Sir George Grey's excuse was, that these transactions did "injustice to the public" meaning that the individuals who received pre-emption certificates were allowed to reap too great an advantage at the expense of the public. And the select Committee in their report give a similar reason for their recommendation, namely, that "these purchases were only permitted on a most erroneous principle, and one clearly detrimental to the general interests." But it is a new doctrine that a bargain may be annulled because it has turned out more profitably to one party than was anticipated when it was made. If indeed, fraud had existed on either side, if the party claiming a grant had made a false representation, or if there had been a fraudulent collusion between Governor Fitzroy and any of the claimants—justly then might the claims of such claimants have been abrogated. But as no one ever dreamt of imputing fraud to Governor Fitzroy—every claimant who can shew that that he has been guilty of no misrepresentation, and has complied with page 52 the original conditions of the pre-emption certificate, has a Perfect Right to a grant of the land purchased under those conditions without any further payment than those conditions required.

The Report of the Select Committee states (page 11,) that, "as in many of these penny-an-acre cases, including most of those affecting the most valuable lands, the lands, as your Committee is informed, have been resumed and resold by the Government, whenever such claims are found to be good it will be necessary to compensate the claimants."

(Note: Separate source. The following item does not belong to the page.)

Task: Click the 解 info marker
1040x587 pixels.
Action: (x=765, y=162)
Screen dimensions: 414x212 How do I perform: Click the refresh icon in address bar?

They then proceed to make certain recommendations with respect to the mode in which what they call "compensation" should be granted. And in conformity with these recommendations, clause 32 of the Act provides, that "in estimating the quantity of compensation land to be given as last aforesaid, the Commissioners shall estimate the same by the amount realized upon such alienation of the land comprised in the original claim, but in no case shall the original land be estimated as having realized more than one pound per acre; surely there could be no greater abuse of language than to call this compensation. In the case of Mrs. Forbes of Onehunga, for instance, which has been so often referred to, for eight and a half acres of her land which was sold by the Government, she would only be entitled under the provisions of this clause to land valued at £8 10s., while what was sold by the Government owing to its proximity to the harbour of Manukau now opened to navigation, is stated on the best authority to be worth £100 an acre. That is she would receive £8 10s. as compensation, which in ordinary language means an equivalent for from £800 to £850. But even this mockery of compensation is refused to Mrs. Forbes under clause 33, because under a threat of being deprived of the whole of her property she accepted a grant of I acre, I rood, 5 perches, in lieu of 9 acres, 3 roods and 25 perches, to which not only Governor Fitzroy but Governor Grey himself in the public Gazette certified her to be entitled. To say that so flagrant an act of oppression as that committed upon this person, a widow who had seven children to provide for, and who in order to obtain the small piece of land which was to be a provision for her children, states that she was obliged to sell her watch and her trinkets, should be allowed to continue unredressed; that it should be taken for granted that, in the language of the Report, "finality or conclusiveness has been arrived at"; because a Committee of the House of Representatives in virtue of its being so enacted by the legislature consider it "a verdict backed by all the authority page 53 and weight of a body representing the opinions of the whole community," is as much as to say that there is not one honest man in the Legislature, or not one private individual in the Colony with sufficient public spirit to remind the Legislature of its duty.